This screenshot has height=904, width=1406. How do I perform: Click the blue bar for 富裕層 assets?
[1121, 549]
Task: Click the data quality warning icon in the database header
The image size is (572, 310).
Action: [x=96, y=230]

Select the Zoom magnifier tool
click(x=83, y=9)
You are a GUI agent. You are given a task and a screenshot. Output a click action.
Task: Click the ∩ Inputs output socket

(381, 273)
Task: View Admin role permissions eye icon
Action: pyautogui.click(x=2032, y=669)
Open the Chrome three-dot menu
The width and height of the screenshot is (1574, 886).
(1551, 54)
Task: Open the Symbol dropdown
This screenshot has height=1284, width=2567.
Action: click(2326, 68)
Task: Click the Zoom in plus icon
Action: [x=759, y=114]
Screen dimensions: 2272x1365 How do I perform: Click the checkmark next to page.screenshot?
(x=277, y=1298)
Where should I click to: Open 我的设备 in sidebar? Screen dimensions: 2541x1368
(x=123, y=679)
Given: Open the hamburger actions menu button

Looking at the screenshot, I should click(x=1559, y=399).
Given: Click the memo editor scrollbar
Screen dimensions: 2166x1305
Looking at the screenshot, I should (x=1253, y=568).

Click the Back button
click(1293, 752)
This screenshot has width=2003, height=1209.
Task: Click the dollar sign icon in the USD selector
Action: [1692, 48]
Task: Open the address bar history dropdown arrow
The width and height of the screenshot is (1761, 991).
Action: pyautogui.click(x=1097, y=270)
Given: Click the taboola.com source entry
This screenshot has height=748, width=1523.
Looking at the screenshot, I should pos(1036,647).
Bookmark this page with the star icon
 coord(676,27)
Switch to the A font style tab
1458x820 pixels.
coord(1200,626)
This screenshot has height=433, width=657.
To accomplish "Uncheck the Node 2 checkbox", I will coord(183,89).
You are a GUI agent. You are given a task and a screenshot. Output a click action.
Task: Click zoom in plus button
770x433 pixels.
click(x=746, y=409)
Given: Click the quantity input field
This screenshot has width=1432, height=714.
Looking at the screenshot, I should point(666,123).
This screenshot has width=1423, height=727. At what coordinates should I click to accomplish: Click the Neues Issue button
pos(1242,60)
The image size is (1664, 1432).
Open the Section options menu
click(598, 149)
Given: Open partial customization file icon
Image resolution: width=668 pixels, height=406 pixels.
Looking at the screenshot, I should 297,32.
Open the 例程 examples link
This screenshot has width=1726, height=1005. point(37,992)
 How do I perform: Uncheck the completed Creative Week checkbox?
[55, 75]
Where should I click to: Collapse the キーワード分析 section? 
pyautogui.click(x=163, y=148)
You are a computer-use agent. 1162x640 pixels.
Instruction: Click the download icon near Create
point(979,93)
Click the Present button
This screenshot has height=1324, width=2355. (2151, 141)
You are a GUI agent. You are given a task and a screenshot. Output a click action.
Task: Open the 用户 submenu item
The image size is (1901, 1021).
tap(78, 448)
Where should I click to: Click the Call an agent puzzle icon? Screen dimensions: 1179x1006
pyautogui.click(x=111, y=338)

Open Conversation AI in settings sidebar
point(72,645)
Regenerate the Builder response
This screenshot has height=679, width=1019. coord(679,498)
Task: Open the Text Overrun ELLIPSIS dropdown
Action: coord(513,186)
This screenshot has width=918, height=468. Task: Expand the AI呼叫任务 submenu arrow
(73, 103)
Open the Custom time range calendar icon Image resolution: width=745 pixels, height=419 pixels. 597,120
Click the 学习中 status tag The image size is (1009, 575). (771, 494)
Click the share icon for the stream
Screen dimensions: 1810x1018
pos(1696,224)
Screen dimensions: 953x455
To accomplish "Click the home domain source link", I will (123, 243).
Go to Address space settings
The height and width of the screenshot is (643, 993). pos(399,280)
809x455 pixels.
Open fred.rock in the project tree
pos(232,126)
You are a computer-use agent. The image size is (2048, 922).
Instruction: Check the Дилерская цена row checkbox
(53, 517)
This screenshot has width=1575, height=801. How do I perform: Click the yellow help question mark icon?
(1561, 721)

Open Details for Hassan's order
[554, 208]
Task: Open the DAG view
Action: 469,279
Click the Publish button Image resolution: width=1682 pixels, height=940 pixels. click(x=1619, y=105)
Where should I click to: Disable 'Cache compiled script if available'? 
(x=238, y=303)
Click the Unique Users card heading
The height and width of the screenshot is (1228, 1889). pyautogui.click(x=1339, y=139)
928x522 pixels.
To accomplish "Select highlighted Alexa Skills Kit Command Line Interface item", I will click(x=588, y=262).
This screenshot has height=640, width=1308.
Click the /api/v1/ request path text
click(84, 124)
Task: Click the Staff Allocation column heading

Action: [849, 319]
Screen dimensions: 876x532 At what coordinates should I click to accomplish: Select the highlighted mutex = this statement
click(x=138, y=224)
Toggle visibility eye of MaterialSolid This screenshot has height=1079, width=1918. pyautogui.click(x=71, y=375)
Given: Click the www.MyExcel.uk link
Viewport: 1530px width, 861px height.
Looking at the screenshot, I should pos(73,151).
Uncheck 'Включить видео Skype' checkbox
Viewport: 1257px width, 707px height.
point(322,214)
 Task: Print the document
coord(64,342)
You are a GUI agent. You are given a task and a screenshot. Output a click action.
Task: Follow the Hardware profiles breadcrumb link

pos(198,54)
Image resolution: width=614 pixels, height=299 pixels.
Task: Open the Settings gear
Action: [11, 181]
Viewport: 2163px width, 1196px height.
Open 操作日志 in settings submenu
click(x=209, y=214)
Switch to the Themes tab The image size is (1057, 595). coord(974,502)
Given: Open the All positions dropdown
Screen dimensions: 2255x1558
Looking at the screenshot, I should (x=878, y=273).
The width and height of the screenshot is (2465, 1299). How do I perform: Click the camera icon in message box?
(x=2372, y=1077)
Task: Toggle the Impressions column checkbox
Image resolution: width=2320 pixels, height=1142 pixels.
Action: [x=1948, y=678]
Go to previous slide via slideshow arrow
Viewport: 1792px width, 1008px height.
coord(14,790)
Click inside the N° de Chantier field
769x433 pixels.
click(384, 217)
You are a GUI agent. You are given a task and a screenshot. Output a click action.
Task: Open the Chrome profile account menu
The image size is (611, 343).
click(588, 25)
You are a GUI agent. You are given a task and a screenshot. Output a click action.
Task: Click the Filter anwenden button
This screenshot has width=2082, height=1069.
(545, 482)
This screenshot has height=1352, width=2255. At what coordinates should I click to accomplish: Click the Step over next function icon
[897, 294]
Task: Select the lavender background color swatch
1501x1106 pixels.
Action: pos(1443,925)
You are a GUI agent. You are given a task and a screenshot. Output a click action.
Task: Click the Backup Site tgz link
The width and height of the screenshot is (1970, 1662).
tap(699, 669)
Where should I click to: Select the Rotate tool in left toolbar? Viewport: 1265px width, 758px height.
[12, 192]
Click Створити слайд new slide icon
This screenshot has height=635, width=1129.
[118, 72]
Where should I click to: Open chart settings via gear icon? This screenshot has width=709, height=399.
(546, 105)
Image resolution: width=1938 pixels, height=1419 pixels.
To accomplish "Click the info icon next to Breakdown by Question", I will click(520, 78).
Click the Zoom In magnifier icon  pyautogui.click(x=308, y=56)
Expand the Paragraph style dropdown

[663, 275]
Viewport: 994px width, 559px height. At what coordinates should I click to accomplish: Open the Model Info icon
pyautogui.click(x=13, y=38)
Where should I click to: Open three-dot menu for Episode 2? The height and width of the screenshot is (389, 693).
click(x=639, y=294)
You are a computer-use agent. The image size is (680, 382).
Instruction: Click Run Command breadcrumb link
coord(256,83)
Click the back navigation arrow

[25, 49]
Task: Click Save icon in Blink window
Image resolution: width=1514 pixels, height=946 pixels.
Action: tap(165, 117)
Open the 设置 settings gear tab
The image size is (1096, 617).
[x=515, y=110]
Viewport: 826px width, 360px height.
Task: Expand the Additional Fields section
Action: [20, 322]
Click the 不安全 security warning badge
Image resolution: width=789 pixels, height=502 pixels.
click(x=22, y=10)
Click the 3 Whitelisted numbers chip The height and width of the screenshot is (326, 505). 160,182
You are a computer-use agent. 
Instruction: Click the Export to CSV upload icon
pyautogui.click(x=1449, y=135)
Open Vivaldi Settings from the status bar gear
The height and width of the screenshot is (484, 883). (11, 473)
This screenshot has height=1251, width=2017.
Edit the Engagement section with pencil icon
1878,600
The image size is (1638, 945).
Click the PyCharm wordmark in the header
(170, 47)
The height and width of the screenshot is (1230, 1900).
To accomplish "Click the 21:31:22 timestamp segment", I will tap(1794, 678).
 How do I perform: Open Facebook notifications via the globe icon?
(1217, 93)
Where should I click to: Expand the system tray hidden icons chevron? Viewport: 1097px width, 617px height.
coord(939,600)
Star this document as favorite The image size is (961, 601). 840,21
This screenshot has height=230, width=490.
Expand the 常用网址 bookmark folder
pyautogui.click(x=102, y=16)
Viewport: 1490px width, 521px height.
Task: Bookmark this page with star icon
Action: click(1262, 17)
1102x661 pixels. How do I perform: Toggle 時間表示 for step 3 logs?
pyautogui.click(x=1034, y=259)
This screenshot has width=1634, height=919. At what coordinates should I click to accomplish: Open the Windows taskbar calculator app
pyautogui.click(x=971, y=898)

• • • •

## Your objective
Go to the line containing "This screenshot has height=230, width=490." in the listing. Print it and every line through the last one, exactly and with nothing more.

## Finished task
This screenshot has height=230, width=490.
Expand the 常用网址 bookmark folder
pyautogui.click(x=102, y=16)
Viewport: 1490px width, 521px height.
Task: Bookmark this page with star icon
Action: click(1262, 17)
1102x661 pixels. How do I perform: Toggle 時間表示 for step 3 logs?
pyautogui.click(x=1034, y=259)
This screenshot has width=1634, height=919. At what coordinates should I click to accomplish: Open the Windows taskbar calculator app
pyautogui.click(x=971, y=898)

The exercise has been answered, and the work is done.